Strategic Financing Partnerships Help Jacksonville Program Take Loans From Buydown to Uptake
In early 2011, the ShopSmart with JEA program in Jacksonville, Florida, began offering an energy efficiency interest rate buydown incentive in an effort to provide more enticing and affordable loans for homeowners to finance energy efficiency upgrades. Using seed funding provided by the Better Buildings Neighborhood Program through the Southeast Energy Efficiency Alliance, JEA was able to "buy down" the interest rate that local lenders offered homeowners for energy upgrades by six percentage points. For example, a homeowner who qualified for an 8% interest rate on an energy upgrade loan would be offered a reduced rate of 2% in order to make the financing more attractive. Despite these lower rates, however, JEA's initial offering received a moderate response rate of 33 loans during the first 14 months.
After several months of trying to market the "buydown" interest rates to homeowners, local lenders suggested it might be easier to explain and promote a 0% interest rate. To supplement the Better Buildings Neighborhood Program funding and help JEA reduce the interest rate to 0%, three credit unions subsidized the difference and began offering 0% financing on energy upgrade loans to their members. As soon as JEA rolled out the 0% interest rate offer through the credit union partners, homeowners responded. JEA offered the 0% interest rate for only three months, and during that time the participating credit unions issued 87 loans, nearly 13 times as many per month than were made under the interest rate buydown offer.
Even after the 0% financing offer ended, and despite the fact that JEA did not initiate any additional outreach efforts, homeowners continued to show interest in energy efficiency upgrades, and lenders continued to provide energy efficiency loans at market rates. By forming strategic partnerships and understanding lender, contractor, and homeowner needs, JEA learned what was important to each and how to market them effectively.
"The process must be simple and manageable for all players," says Bruce Doueck, JEA's manager of customer conservation and energy. "We must all create value in order for others to buy the energy efficiency improvements that we are suggesting people and organizations make. It is important to clearly articulate this in a manner that not only the stakeholder or customer understands, but that also resonates with both the emotional and logical components of their decision making. Being able to have a process that allows for ease of application and timely loan decisions is what seems to have been a key factor in the success of the lending program."

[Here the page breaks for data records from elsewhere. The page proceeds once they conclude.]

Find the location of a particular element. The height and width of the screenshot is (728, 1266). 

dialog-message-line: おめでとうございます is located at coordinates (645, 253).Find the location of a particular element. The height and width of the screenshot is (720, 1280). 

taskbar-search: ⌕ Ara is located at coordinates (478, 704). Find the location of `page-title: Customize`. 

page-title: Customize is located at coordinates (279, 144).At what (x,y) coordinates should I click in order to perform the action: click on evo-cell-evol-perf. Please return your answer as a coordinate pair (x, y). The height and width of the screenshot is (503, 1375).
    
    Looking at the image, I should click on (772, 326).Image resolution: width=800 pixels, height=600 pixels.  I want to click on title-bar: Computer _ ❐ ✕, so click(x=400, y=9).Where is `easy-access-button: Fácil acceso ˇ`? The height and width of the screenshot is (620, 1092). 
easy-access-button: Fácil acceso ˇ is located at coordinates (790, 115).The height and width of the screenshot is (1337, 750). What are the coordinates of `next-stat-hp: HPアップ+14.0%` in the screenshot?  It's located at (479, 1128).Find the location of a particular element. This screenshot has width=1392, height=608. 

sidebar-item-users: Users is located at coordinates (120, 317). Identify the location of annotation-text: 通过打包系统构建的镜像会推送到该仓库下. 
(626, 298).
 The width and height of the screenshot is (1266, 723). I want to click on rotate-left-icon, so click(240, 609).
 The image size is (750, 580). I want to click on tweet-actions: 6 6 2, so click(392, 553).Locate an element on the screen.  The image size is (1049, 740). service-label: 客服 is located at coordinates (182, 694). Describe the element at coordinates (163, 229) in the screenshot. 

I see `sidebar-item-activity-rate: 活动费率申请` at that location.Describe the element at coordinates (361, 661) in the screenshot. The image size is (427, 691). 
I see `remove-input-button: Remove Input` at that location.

The successful partnerships JEA created early on with lenders and other program supporters also helped sustain the program. Understanding key motivators and challenges for each party was critical to building successful relationships. Before starting the 6% interest rate buydown incentive, JEA held workshops and meetings during which it explained the program to interested financial institutions and also gathered feedback from the organizations on the program approach.
"We've learned that you must be able to answer the 'what's in it for me?' question for all stakeholders," Doueck says. Self-sustaining programs such as ShopSmart with JEA are built on strong communication among all partners, as well as the program's ability to relate to consumers in simple, logical ways.